**To do:** Go to the line with "delivery truck icon" in the material below and copy from there through the line with "the upper sidebar", exactly. Pictures are not copied.

**Material supplied:**
━━━━━━━━

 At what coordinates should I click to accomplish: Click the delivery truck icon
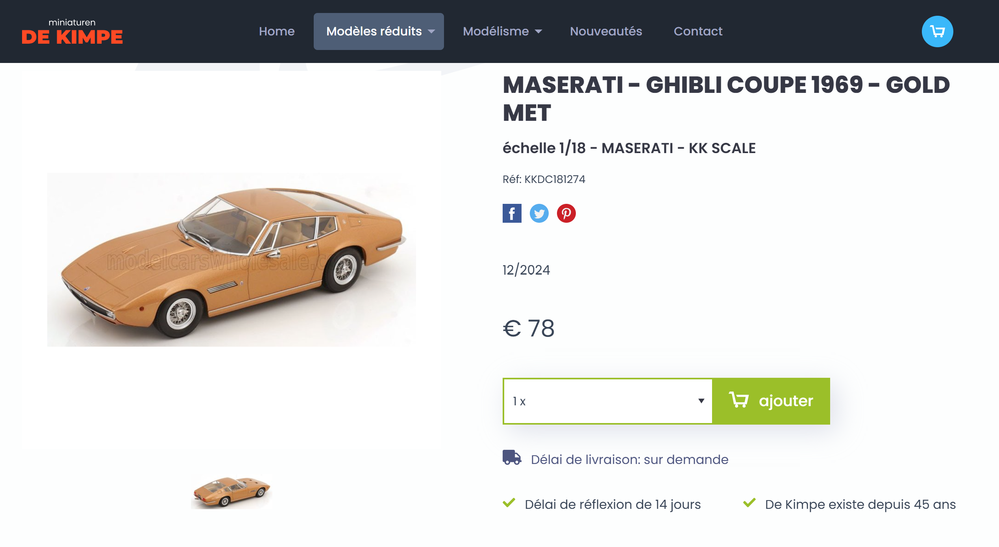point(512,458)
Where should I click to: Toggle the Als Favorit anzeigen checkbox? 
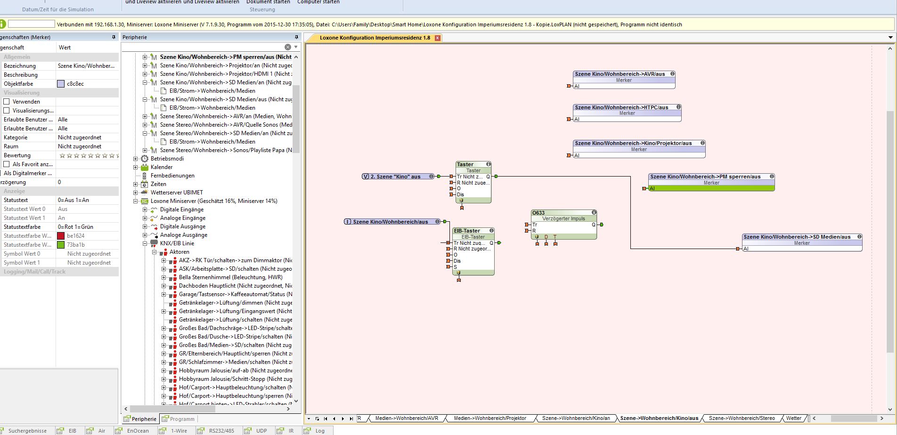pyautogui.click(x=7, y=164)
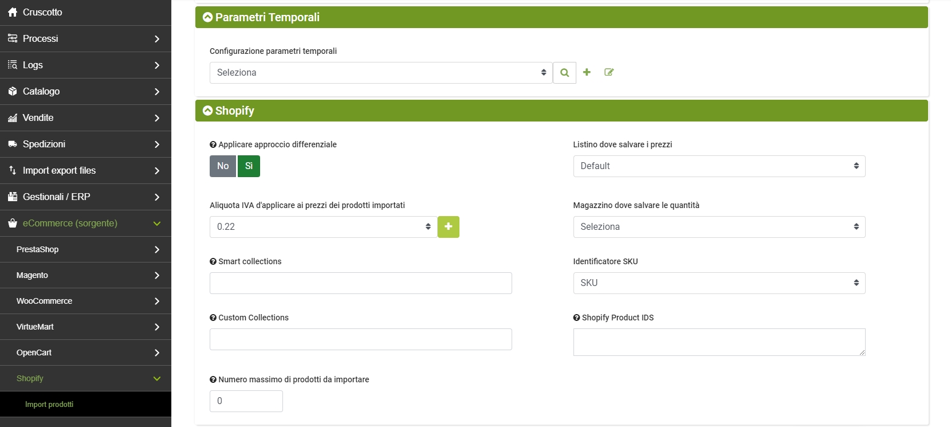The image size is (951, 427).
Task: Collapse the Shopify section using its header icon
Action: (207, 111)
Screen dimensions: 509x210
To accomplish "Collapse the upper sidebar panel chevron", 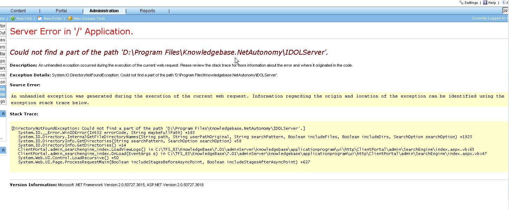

━━━━━━━━

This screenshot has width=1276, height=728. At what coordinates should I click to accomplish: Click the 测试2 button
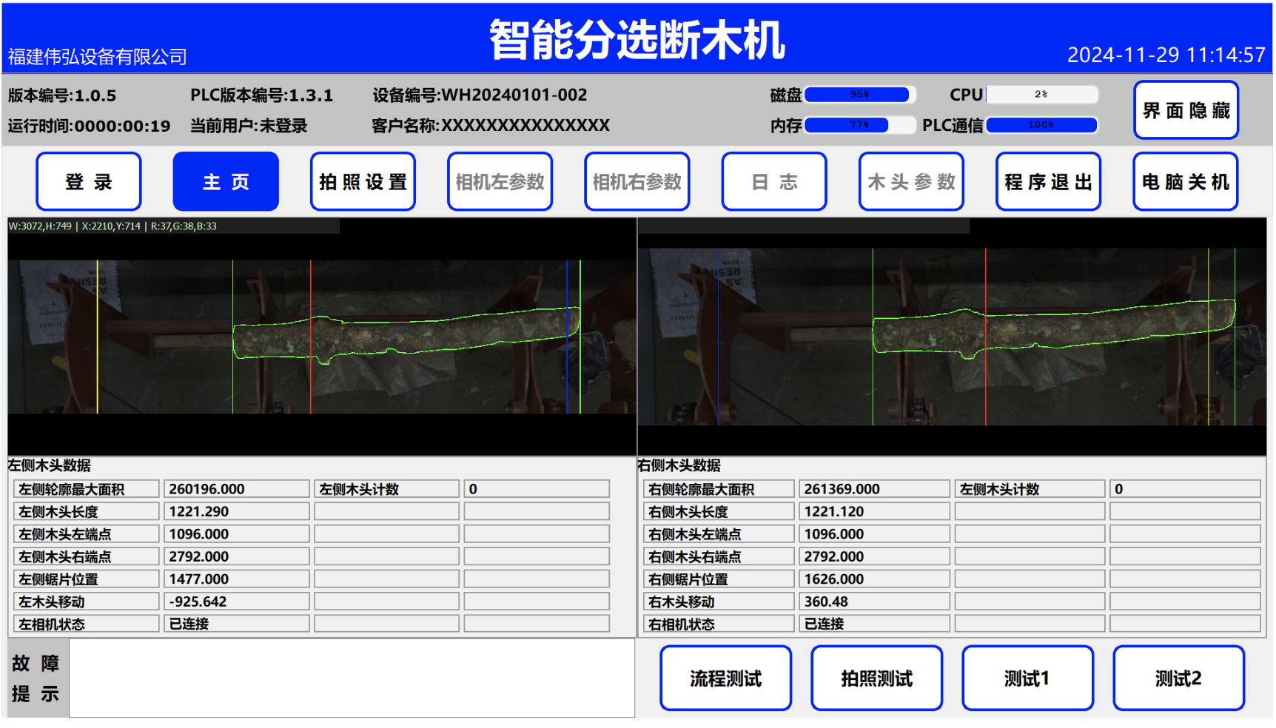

━━━━━━━━

**Solution:**
 At what coordinates should I click to accomplish: Click the delivery truck icon
point(512,458)
Where should I click to: Toggle the Als Favorit anzeigen checkbox? 
pyautogui.click(x=7, y=164)
The image size is (951, 427).
Task: Collapse the Shopify section using its header icon
Action: (207, 111)
Screen dimensions: 509x210
To accomplish "Collapse the upper sidebar panel chevron", 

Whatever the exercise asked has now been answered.